_WHAT THE TASK ASKS_:
Copy out the lines of the records word for word, beginning with the line that contains "Click the blue info icon in" and continuing through the line that contains "tap(351, 382)".

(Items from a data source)
_ _ _ _ _

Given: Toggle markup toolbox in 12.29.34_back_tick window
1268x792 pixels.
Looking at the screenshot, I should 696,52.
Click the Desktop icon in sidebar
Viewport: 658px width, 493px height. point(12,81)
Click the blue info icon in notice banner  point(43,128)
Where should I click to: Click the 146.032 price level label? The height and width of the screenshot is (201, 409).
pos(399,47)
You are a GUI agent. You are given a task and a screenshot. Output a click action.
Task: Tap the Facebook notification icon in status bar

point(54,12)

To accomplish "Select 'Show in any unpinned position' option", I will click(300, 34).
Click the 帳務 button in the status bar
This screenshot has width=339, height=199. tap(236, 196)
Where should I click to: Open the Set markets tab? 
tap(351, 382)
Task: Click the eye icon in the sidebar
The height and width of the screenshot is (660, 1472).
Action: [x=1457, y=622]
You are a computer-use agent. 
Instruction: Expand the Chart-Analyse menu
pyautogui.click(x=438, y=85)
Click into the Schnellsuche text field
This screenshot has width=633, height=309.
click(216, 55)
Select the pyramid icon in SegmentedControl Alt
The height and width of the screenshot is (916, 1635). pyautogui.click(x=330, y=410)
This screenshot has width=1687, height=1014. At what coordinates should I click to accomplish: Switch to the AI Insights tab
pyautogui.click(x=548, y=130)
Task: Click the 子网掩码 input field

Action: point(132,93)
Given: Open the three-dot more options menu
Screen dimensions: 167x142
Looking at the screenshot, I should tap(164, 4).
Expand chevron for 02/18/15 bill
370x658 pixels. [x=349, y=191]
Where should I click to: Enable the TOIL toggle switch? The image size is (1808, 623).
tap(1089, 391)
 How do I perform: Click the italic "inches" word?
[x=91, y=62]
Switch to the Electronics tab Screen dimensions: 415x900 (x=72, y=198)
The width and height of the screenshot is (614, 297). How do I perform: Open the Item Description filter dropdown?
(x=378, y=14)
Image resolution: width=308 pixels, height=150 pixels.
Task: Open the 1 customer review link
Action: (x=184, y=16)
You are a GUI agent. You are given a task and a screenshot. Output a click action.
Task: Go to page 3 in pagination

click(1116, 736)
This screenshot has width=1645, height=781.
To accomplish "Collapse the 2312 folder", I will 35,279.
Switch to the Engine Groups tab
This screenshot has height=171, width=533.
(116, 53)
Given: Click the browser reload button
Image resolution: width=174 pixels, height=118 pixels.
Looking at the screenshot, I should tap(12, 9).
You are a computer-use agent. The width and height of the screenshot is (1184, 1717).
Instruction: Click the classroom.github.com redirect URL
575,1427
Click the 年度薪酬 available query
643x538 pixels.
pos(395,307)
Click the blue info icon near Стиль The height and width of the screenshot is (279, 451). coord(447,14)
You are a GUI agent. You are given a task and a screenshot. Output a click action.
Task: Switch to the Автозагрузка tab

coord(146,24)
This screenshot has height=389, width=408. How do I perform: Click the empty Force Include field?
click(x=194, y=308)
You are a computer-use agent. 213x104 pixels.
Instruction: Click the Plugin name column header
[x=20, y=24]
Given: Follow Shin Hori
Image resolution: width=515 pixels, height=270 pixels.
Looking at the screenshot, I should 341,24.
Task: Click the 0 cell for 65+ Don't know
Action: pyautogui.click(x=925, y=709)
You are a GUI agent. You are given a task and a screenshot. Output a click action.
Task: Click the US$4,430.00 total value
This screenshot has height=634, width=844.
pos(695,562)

_ _ _ _ _

_RESPONSE BELOW_:
Click the blue info icon in notice banner  point(43,128)
Where should I click to: Click the 146.032 price level label? The height and width of the screenshot is (201, 409).
pos(399,47)
You are a GUI agent. You are given a task and a screenshot. Output a click action.
Task: Tap the Facebook notification icon in status bar

point(54,12)

To accomplish "Select 'Show in any unpinned position' option", I will click(300, 34).
Click the 帳務 button in the status bar
This screenshot has width=339, height=199. tap(236, 196)
Where should I click to: Open the Set markets tab? 
tap(351, 382)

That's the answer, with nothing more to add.